This project evaluates the performance of different machine learning models using various sampling techniques on a credit card fraud detection dataset. The models are assessed using accuracy scores across five different sampling techniques:
- Simple Random Sampling - Randomly selects a fraction of the data.
- Stratified Sampling - Samples 80% of each class to maintain class distribution.
- Systematic Sampling - Selects every 5th sample from the data.
- Cluster Sampling - Selects 50% of the data randomly.
- Bootstrap Sampling - Randomly samples the data with replacement.
The following models are evaluated:
- Decision Tree
- K-Nearest Neighbors
- Logistic Regression
- Naive Bayes
- Random Forest
| Model | Bootstrap Sampling | Cluster Sampling | Simple Random Sampling | Stratified Sampling | Systematic Sampling |
|---|---|---|---|---|---|
| Decision Tree | 0.990170 | 0.968533 | 0.982297 | 0.982787 | 0.934691 |
| K-Nearest Neighbors | 0.885966 | 0.803414 | 0.851902 | 0.845902 | 0.702591 |
| Logistic Regression | 0.946924 | 0.904352 | 0.926611 | 0.923770 | 0.878953 |
| Naive Bayes | 0.839486 | 0.876832 | 0.855168 | 0.836885 | 0.836330 |
| Random Forest | 0.998689 | 0.992140 | 0.995412 | 0.995902 | 0.993443 |
- Bootstrap Sampling yields the best accuracy scores, particularly with models like Random Forest and Decision Tree.
- Stratified Sampling is ideal for datasets with imbalanced classes, ensuring that each class is proportionally represented.
- Systematic Sampling tends to produce lower accuracy scores, especially for models like K-Nearest Neighbors.
- Cluster Sampling performs well with Decision Tree and Random Forest, though not as well with K-Nearest Neighbors.
These results suggest that Bootstrap Sampling is the most effective sampling technique for improving model performance across various machine learning models.
Below is the heatmap showing the accuracy of different models with respect to the sampling techniques:
This heatmap provides a visual comparison of model performance for each sampling technique. You can clearly see that Random Forest and Decision Tree outperform other models across most sampling techniques.
A bar chart comparing the accuracy scores of different models across all sampling techniques is also included. This chart helps to visualize the differences in performance in a more intuitive way.
- Bootstrap Sampling is the most effective for improving accuracy, particularly for models like Random Forest, which performs best overall.

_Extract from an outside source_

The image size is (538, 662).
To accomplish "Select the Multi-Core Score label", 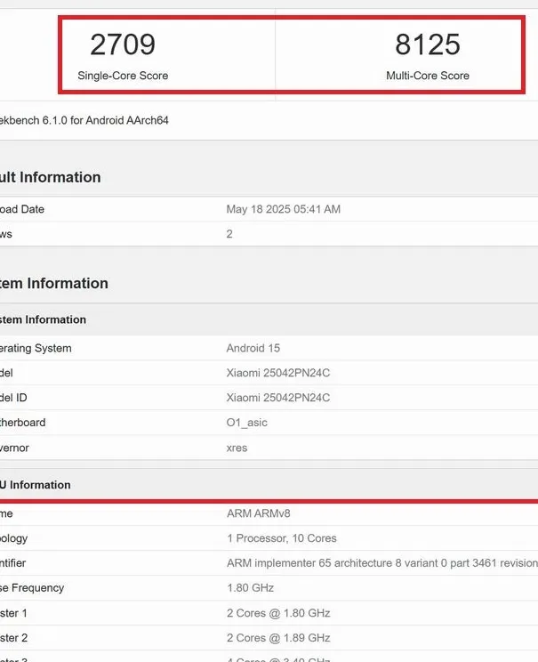I will [428, 76].
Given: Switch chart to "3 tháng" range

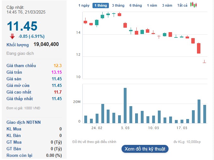Looking at the screenshot, I should click(118, 5).
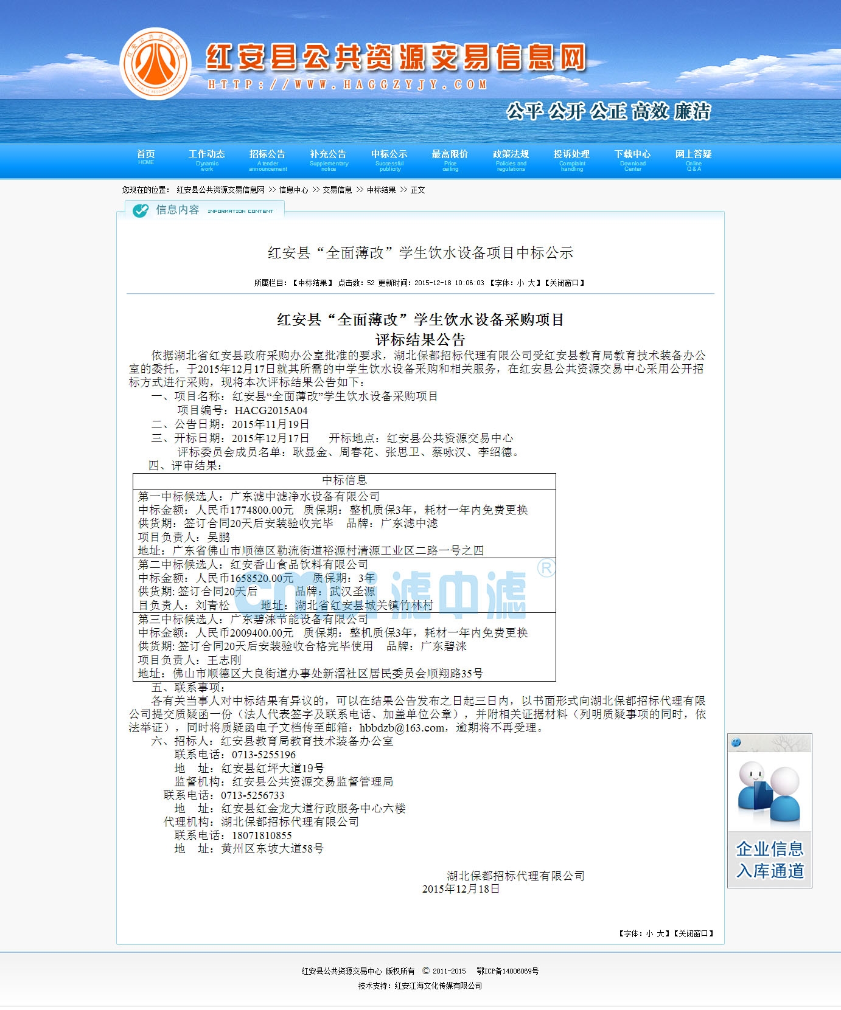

- Stratified Sampling is critical for handling class imbalances, ensuring that both the majority and minority classes are properly represented.
- Systematic Sampling showed less promising results, especially for K-Nearest Neighbors, indicating that this sampling technique may not be the best for certain models.
- Cluster Sampling had a mixed performance but worked well with models like Decision Tree and Random Forest.